I would have gone with "Puppy centipede".


Warmed-up, did dynamic drills (2 x squatting behind pawn shop), and toed the line. At my side was awesome guy and PA high school record holder in everything Paul Springer, along with past winner Brendan Howell. Also, there could have been dead people, but the little kid from Sixth Sense wasn't there to confirm. I think it's a safe bet. Though they were probably alive before they smelled my shoes.


Race:
The first mile was into the wind, then it did a loopty-loop with the wind, then went over a small river and through some sparse woods. On the way to Grandmother's house, Paul and I split the mile close together in 4:46. As the course turned, it began to do some climbing, and I got a gap.
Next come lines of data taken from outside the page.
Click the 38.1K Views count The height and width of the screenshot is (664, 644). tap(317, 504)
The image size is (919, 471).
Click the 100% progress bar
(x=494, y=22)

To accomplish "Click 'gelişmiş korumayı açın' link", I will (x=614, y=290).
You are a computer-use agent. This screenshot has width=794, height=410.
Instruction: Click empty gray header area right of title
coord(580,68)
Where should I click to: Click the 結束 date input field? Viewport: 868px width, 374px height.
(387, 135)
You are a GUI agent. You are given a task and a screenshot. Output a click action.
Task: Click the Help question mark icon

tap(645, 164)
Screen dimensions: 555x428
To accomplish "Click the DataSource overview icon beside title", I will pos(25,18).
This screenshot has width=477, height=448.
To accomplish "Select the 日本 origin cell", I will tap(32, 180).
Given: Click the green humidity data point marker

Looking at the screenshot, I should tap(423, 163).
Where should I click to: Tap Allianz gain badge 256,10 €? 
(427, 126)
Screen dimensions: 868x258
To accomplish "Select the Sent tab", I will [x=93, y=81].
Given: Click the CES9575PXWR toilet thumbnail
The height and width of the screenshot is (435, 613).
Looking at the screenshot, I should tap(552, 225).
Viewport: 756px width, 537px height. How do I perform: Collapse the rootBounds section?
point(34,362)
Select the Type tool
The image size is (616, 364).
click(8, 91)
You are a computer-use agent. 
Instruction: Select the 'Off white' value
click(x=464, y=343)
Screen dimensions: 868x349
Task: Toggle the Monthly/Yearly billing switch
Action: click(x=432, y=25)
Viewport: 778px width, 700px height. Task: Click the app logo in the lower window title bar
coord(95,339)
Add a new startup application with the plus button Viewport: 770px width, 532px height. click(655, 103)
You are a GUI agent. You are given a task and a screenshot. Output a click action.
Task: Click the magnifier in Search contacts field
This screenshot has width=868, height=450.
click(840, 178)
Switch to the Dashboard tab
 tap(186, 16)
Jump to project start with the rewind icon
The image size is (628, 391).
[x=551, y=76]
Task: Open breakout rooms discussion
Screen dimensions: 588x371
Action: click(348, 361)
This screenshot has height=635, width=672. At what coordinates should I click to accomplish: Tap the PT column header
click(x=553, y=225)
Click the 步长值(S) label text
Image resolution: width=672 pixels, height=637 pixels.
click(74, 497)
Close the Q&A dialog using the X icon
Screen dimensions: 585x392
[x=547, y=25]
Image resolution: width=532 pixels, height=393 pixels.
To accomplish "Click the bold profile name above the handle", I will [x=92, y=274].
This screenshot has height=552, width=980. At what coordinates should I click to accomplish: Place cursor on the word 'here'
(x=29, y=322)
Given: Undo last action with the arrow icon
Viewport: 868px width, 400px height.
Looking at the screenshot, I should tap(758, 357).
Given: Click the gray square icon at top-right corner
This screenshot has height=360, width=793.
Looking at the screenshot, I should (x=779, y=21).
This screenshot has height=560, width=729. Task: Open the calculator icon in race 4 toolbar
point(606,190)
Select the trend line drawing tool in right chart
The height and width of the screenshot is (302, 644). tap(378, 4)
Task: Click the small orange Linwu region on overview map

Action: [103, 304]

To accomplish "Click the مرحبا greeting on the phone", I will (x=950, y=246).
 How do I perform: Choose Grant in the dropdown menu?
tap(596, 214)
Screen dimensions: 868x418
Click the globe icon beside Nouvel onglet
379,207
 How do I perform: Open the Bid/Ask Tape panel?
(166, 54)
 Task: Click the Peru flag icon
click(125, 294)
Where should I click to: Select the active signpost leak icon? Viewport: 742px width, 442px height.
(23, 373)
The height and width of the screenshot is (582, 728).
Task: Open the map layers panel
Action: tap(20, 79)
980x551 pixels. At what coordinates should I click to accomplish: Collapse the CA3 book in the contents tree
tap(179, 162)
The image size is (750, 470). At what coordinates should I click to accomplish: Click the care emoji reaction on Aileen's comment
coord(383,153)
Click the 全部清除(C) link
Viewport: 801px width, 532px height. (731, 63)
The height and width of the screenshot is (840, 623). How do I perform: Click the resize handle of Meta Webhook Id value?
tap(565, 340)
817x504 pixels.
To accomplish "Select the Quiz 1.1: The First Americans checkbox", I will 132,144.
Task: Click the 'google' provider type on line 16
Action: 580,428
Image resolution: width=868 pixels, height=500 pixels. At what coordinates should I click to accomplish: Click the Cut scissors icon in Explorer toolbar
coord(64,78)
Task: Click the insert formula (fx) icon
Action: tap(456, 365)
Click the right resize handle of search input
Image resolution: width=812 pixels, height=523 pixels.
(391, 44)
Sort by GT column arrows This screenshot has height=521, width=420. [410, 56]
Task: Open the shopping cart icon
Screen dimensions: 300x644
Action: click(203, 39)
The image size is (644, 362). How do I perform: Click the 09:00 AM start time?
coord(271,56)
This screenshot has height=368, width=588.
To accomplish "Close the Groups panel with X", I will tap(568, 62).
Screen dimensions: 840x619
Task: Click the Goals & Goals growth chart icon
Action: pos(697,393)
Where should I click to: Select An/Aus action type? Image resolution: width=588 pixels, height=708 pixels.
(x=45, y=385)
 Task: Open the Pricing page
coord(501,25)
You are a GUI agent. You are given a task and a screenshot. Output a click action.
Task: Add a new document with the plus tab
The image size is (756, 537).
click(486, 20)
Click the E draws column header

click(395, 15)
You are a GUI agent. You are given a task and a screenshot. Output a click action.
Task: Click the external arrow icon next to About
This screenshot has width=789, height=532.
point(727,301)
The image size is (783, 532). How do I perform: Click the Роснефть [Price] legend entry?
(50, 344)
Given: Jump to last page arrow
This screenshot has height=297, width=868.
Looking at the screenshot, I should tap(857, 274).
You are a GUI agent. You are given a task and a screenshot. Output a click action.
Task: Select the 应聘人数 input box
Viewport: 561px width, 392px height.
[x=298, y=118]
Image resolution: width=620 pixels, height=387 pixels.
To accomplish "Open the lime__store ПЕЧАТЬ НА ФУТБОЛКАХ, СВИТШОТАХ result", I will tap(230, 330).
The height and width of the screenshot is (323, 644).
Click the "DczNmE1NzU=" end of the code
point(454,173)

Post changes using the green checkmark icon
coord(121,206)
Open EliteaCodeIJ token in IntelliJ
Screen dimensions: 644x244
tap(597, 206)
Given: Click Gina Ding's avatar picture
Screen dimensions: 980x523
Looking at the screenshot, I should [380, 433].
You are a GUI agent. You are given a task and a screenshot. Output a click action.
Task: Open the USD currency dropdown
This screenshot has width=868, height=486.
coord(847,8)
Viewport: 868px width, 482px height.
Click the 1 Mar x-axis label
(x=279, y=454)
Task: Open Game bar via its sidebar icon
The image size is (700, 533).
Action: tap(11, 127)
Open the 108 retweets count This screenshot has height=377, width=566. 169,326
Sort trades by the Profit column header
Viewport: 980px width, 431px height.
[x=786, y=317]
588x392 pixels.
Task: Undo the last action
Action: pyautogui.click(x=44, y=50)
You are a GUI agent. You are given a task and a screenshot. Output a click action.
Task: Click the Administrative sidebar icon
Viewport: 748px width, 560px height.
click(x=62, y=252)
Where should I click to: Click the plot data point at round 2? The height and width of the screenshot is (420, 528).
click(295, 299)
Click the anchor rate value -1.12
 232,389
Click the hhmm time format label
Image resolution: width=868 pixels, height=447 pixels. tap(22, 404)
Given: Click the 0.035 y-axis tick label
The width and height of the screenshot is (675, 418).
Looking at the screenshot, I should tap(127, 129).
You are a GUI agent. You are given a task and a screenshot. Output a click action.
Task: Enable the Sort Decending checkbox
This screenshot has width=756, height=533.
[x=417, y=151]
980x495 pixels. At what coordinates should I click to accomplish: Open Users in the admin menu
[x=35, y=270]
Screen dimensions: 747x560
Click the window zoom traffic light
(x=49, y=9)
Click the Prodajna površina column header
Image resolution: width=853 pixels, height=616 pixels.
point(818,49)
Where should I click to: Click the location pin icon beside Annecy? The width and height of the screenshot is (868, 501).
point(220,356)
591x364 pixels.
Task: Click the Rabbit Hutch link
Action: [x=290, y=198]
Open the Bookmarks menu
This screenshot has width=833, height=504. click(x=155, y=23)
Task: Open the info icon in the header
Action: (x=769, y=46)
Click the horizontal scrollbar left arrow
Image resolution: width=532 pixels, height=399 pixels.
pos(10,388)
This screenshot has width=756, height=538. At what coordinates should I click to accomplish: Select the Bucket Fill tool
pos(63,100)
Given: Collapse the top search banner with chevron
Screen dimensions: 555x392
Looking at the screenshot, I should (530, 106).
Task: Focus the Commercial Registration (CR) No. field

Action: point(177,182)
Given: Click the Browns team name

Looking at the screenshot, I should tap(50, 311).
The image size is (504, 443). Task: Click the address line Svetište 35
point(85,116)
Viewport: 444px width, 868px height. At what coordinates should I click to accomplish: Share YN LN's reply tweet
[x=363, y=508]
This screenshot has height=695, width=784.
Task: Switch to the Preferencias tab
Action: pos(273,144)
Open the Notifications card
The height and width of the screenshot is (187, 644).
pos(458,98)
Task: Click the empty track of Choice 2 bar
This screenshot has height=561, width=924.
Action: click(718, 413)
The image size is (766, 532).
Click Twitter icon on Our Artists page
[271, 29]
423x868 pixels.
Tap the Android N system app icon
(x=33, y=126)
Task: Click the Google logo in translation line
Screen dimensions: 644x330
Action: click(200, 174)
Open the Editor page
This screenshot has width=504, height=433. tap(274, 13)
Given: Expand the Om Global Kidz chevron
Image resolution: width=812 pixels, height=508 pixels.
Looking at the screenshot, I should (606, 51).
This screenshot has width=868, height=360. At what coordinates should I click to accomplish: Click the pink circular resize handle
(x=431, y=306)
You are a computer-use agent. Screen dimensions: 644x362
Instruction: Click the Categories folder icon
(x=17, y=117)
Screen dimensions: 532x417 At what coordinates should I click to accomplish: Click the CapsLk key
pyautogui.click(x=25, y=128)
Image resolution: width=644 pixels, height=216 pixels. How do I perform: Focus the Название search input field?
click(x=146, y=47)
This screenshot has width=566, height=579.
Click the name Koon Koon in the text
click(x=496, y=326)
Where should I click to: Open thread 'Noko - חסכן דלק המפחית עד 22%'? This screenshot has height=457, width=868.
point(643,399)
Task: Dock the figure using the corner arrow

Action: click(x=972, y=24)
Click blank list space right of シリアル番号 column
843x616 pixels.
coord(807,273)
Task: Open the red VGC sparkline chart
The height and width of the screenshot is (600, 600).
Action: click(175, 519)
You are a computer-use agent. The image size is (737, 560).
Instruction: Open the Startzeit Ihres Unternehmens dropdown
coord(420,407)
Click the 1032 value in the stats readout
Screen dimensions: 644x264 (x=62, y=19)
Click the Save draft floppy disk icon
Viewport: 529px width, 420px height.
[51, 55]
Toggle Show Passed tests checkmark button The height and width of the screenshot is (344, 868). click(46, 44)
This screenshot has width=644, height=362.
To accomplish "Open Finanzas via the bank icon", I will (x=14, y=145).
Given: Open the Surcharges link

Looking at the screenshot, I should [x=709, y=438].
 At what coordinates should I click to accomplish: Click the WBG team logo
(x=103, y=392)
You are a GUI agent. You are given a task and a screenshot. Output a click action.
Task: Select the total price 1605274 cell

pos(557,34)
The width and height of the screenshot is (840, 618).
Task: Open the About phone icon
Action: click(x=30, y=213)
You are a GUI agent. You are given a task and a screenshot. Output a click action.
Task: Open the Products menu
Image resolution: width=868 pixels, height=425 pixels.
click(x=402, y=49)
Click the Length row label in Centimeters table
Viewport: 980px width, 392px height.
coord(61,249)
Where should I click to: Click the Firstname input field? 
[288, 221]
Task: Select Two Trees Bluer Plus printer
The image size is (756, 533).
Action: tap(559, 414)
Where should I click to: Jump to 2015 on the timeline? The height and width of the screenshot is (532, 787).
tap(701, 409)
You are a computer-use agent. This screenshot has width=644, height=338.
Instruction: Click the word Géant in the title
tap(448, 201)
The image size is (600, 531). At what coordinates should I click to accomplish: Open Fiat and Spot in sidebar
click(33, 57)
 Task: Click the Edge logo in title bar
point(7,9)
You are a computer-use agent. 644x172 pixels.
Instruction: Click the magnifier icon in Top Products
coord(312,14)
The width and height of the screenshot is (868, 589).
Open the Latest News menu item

I feel as if I am getting much better at hills with some new training (go hard all the time, thanks Coach Megan!), and I had a nice lead as the lead police car turned down a side street. Suddenly, DISASTER STRUCK! 




Just kidding, it just felt like a dramatic lead in sentence. After another side-street climb, we turned back on the main drag towards mile 2. When suddenly, NOTHING EVENTFUL OCCURRED. MY CAPS LOCK WON'T STOP BELIEVIN. THIS IS HOW MY GRANDMOTHER TYPES. WOULD YOU LIKE SOME CHAMOMILE TEA BEFORE BEDTIME, DEAR?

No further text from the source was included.